What this task involves: For this exercise, write out only the lines of the entries below from the one with "Click the read/write access value" up to and including the one with "Open the Ubuntu top panel indicator menu", exactly as they are. Pictures stay out.

Provided data:
--- START ---
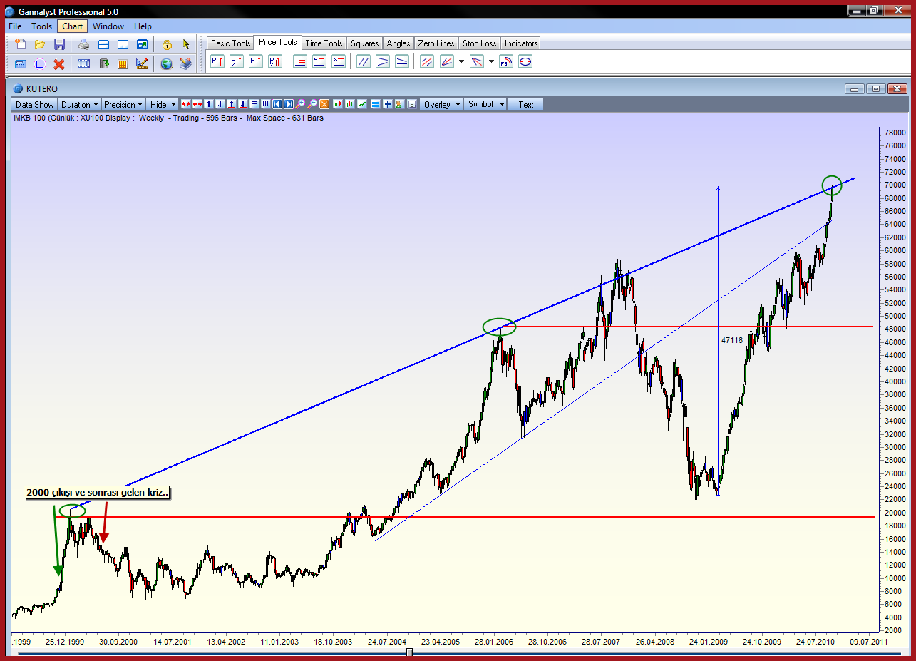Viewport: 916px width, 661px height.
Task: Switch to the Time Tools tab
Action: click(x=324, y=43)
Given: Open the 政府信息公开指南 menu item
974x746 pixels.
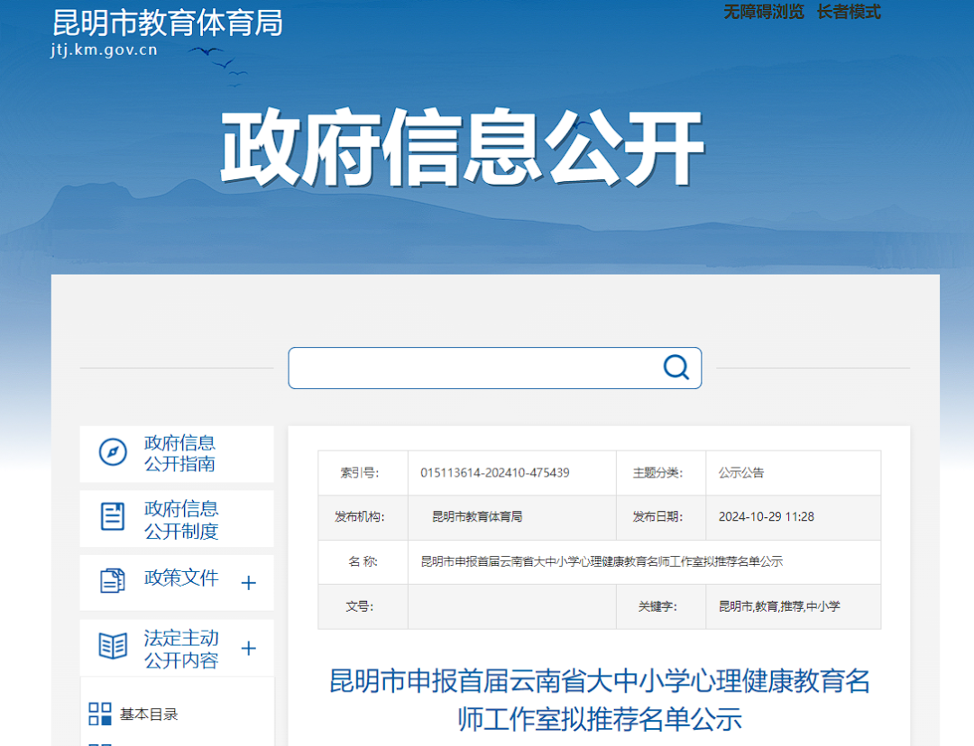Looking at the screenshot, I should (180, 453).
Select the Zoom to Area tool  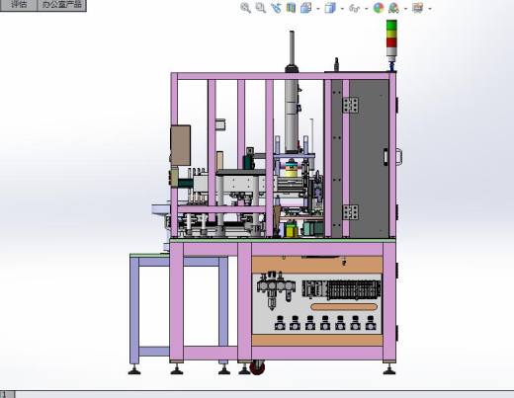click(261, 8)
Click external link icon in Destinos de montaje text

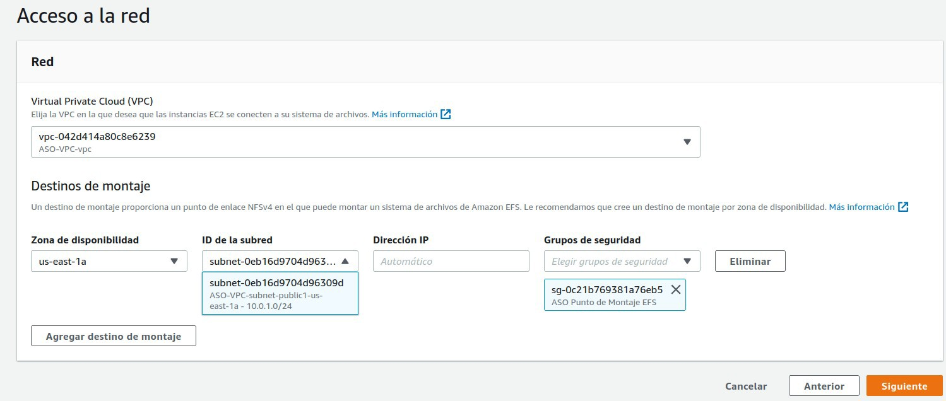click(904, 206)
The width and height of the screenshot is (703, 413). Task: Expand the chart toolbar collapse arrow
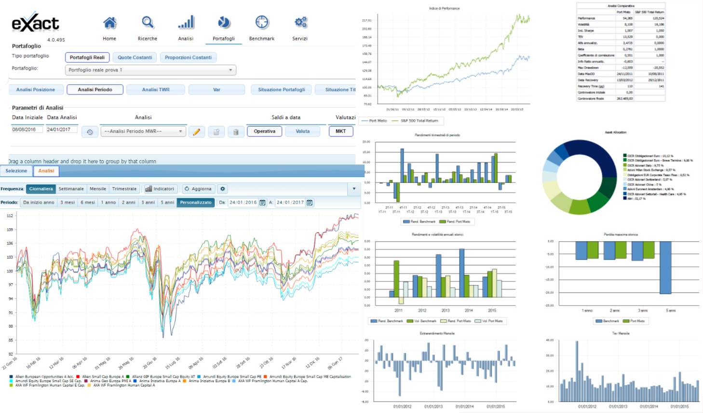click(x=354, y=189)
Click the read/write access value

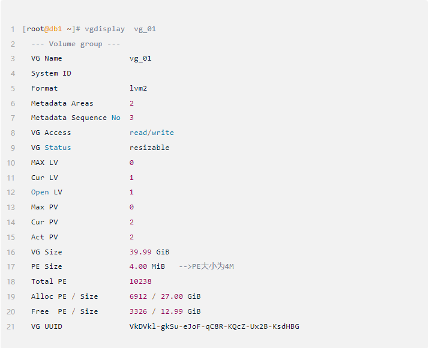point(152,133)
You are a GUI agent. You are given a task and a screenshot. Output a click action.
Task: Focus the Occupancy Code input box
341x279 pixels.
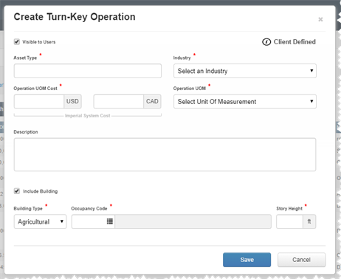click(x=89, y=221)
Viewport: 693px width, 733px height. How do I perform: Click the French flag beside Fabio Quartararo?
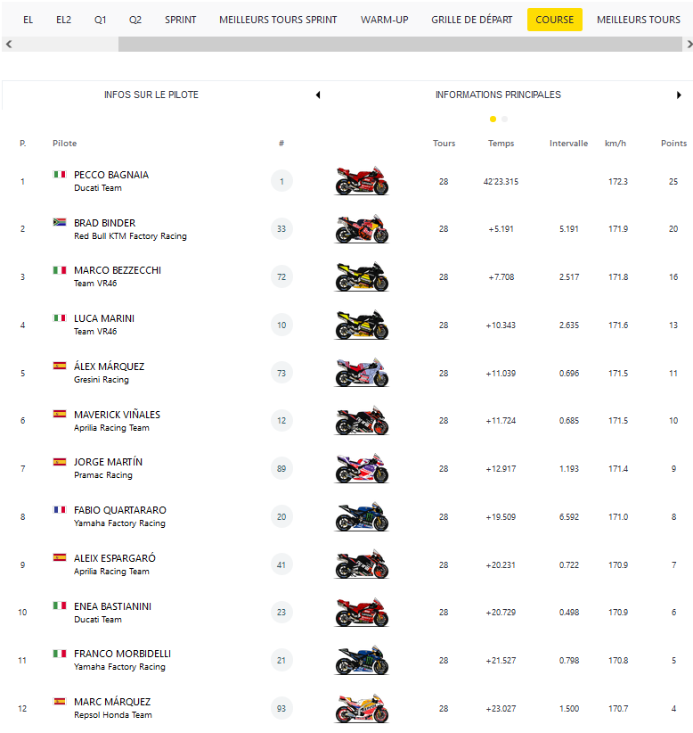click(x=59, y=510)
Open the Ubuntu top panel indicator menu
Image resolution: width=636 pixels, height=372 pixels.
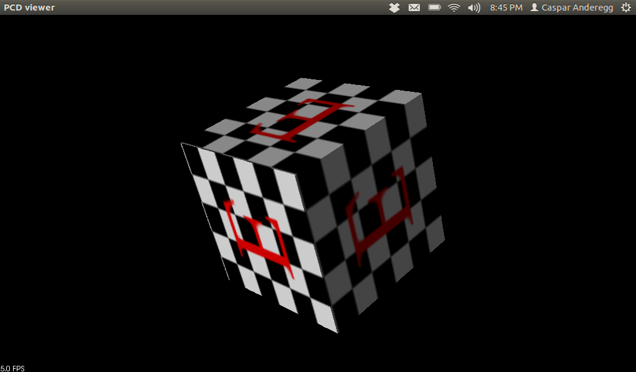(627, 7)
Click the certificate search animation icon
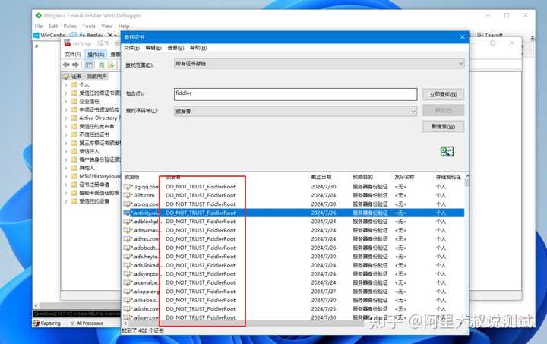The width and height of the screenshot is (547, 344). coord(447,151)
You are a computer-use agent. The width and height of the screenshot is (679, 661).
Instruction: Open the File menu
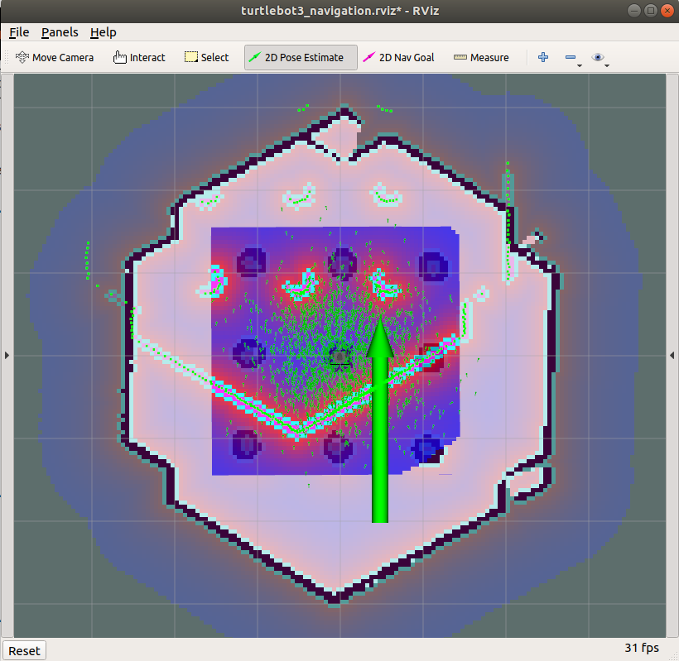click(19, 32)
--- END ---
--- START ---
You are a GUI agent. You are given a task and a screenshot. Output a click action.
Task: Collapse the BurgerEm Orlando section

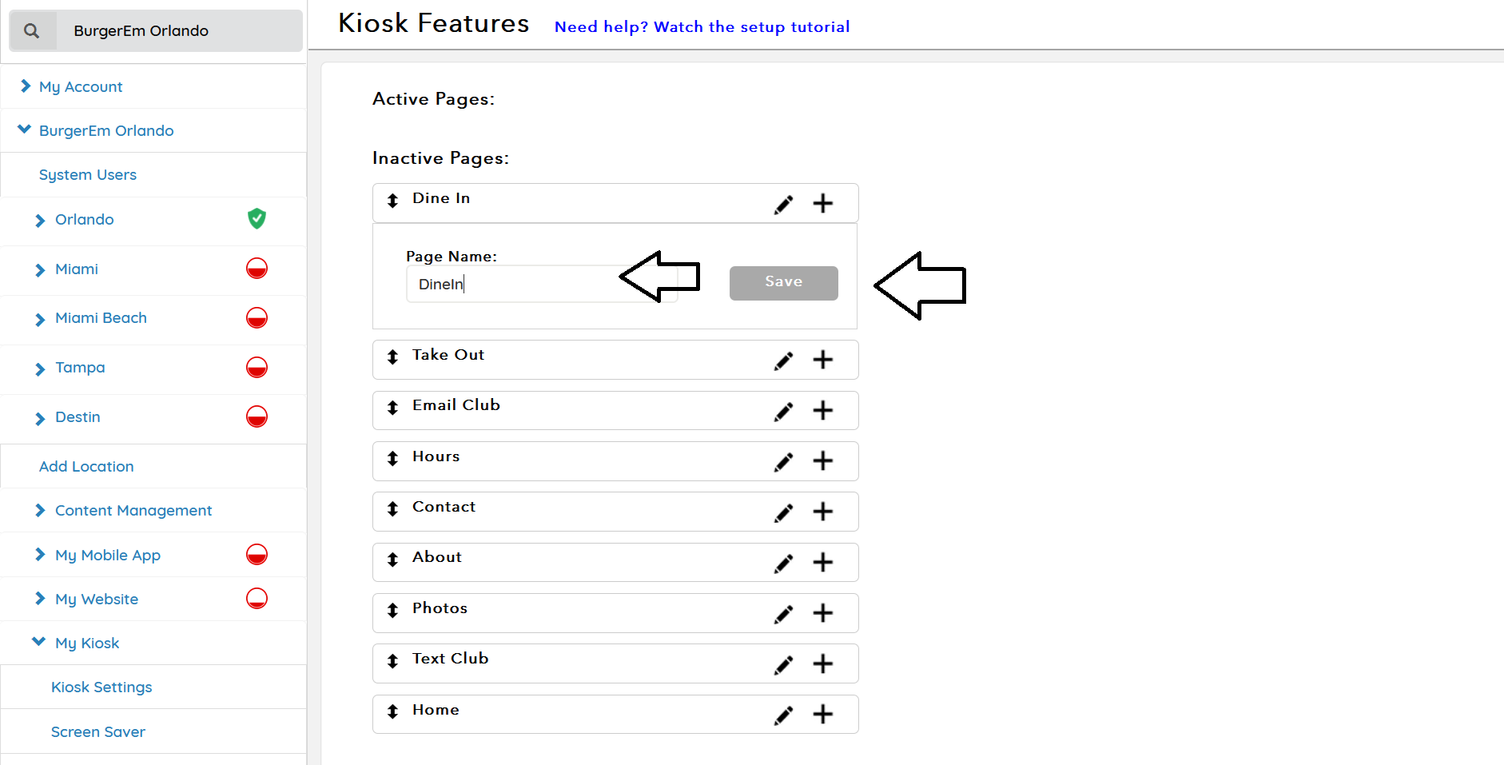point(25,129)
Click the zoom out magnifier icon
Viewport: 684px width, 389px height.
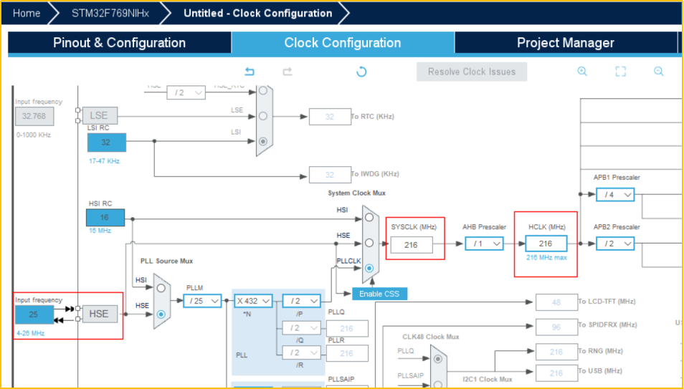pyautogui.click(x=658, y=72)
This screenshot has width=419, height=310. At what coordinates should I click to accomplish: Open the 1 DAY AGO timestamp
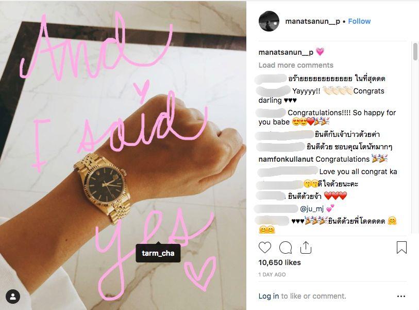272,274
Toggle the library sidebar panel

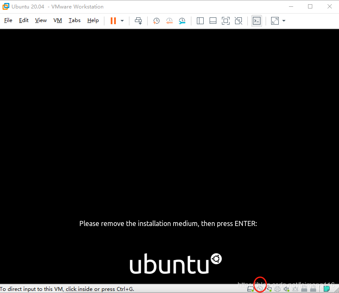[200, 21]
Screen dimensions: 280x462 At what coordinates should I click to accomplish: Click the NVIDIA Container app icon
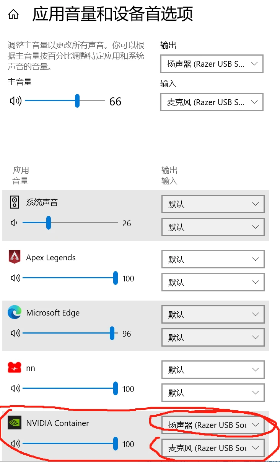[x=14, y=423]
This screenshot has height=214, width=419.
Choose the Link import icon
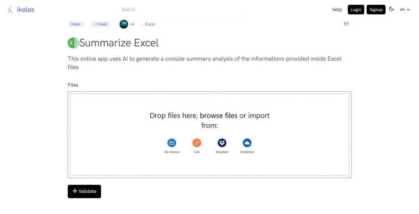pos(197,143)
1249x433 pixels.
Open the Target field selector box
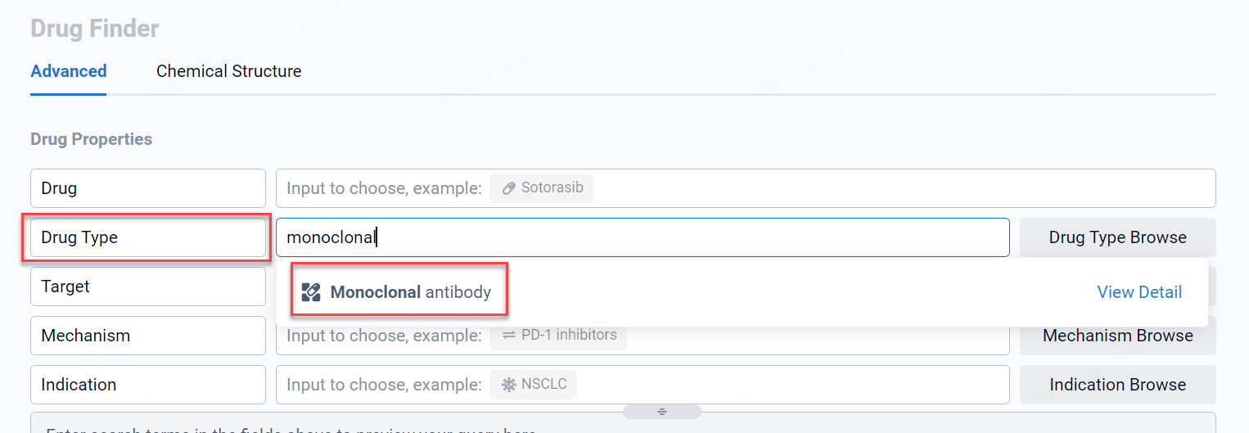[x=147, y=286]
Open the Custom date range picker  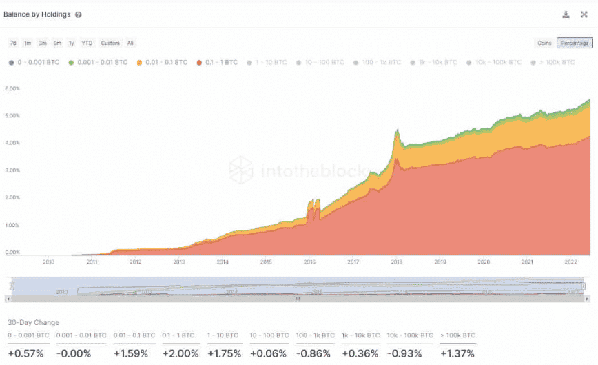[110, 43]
--- END ---
Task response:
Click the read/write access value

point(152,133)
You are a GUI agent. You are given a task and a screenshot. Output a click action.
Task: Focus the Occupancy Code input box
341x279 pixels.
click(x=89, y=221)
Viewport: 693px width, 733px height. How do I perform: Click the French flag beside Fabio Quartararo?
click(x=59, y=510)
Open the Ubuntu top panel indicator menu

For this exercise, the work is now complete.